_What to produce_. Any image in the records is to be skipped; everything else should be reproduced exactly.

_Extracted information_.

* * * * * * * * *

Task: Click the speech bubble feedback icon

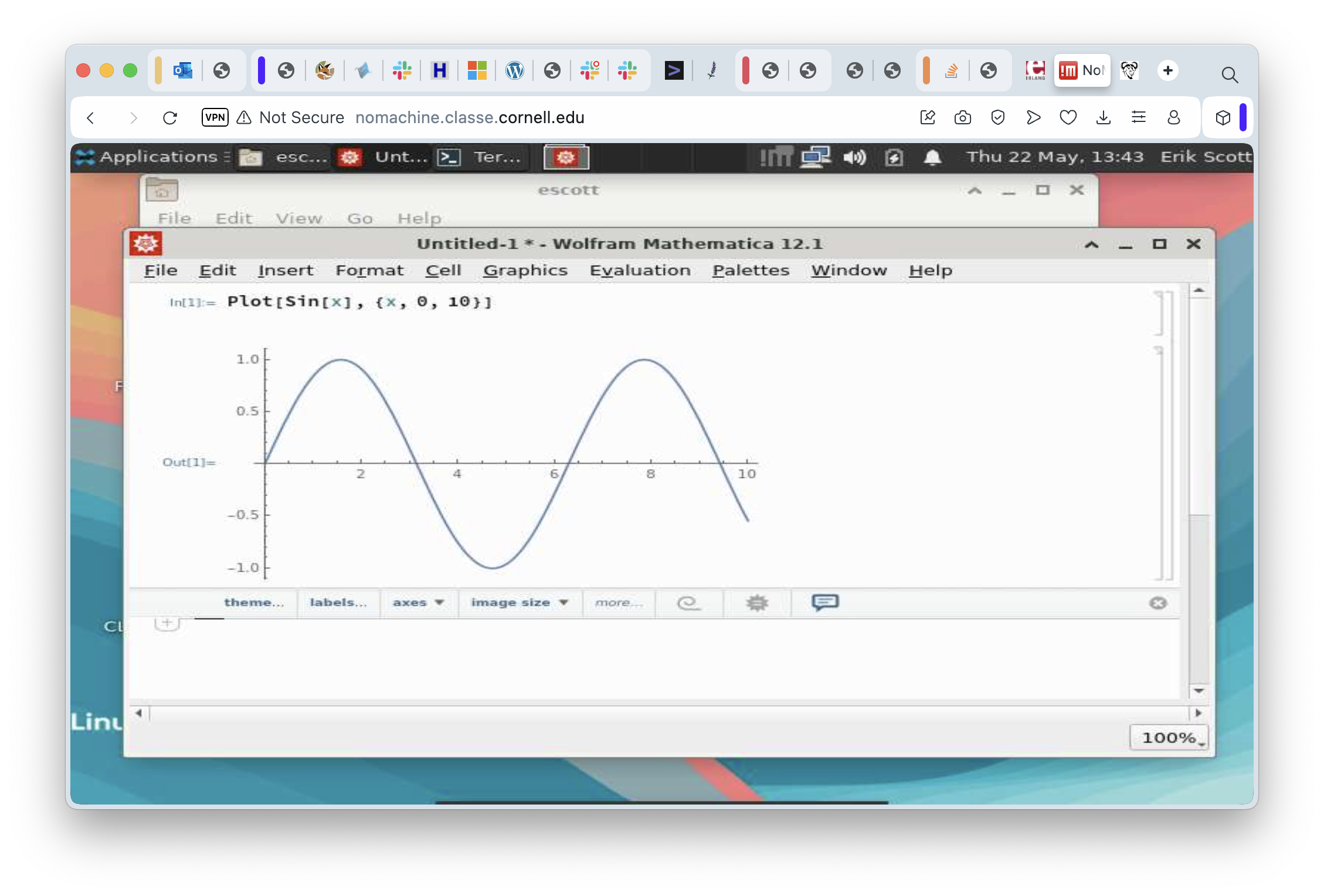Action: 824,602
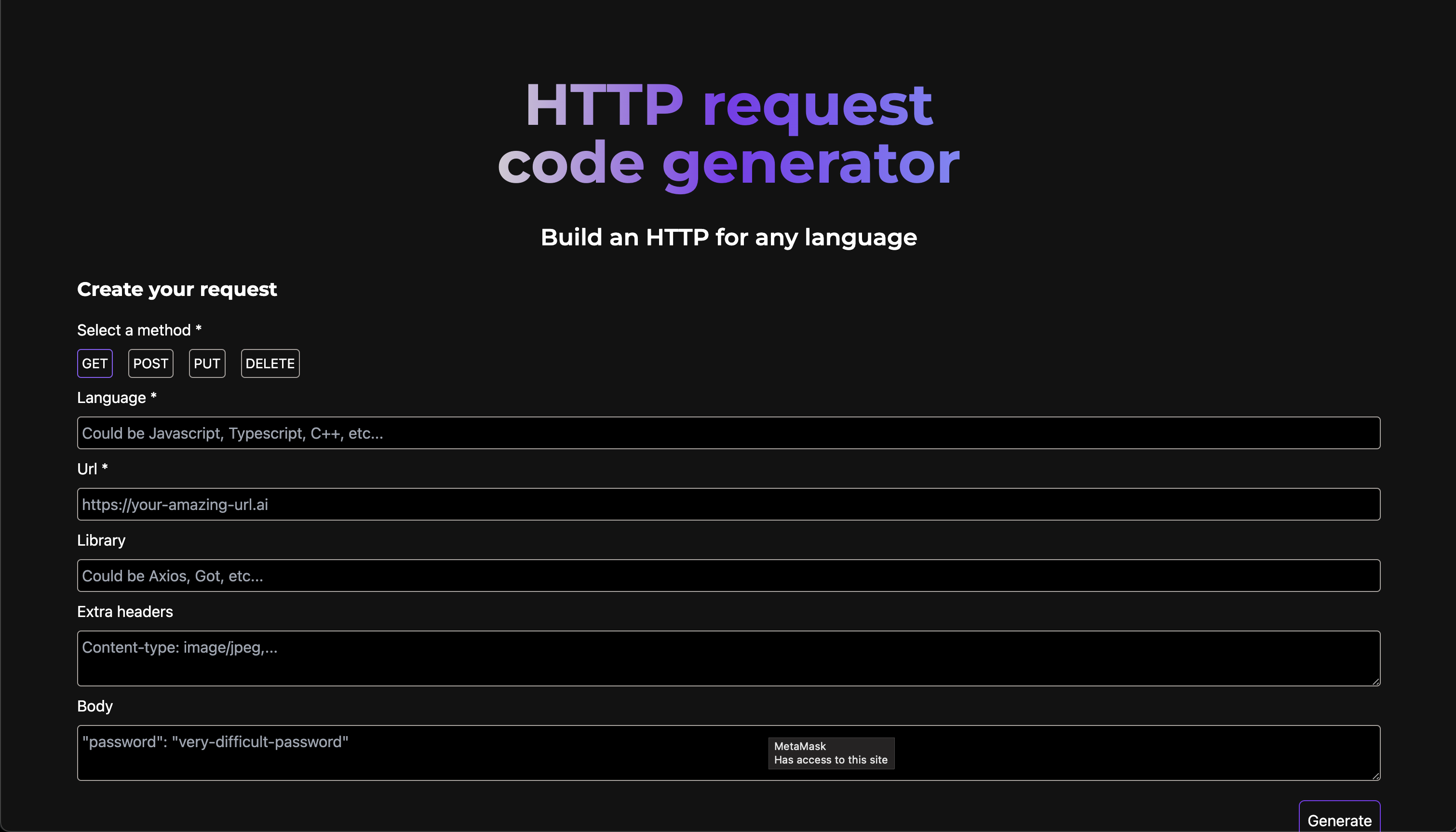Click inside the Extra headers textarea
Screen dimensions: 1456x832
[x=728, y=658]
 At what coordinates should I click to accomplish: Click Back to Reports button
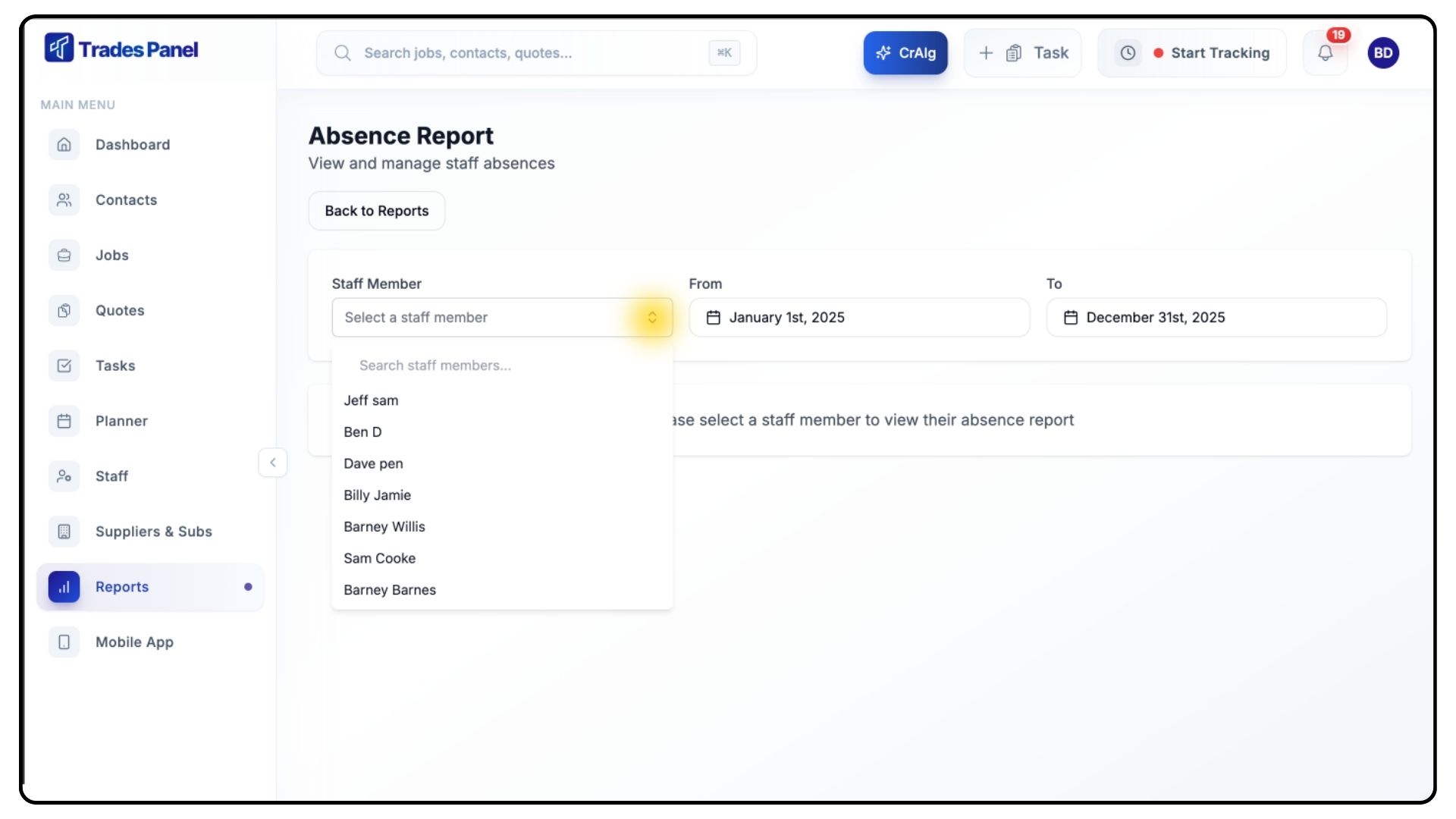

* * * * * * * * *

_Problem solution_.
Task: Click the speech bubble feedback icon

Action: 824,602
Click inside the Extra headers textarea
Screen dimensions: 1456x832
[x=728, y=658]
 At what coordinates should I click to accomplish: Click Back to Reports button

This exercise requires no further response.